** SOURCE RECORDS follows **

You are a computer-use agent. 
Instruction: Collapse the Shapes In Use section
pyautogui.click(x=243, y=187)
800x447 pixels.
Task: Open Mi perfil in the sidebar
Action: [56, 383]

** End of SOURCE RECORDS **

YOUR GOAL: Give the listing again in its entirety, exactly as written.

RESPONSE AREA:
You are a computer-use agent. 
Instruction: Collapse the Shapes In Use section
pyautogui.click(x=243, y=187)
800x447 pixels.
Task: Open Mi perfil in the sidebar
Action: [56, 383]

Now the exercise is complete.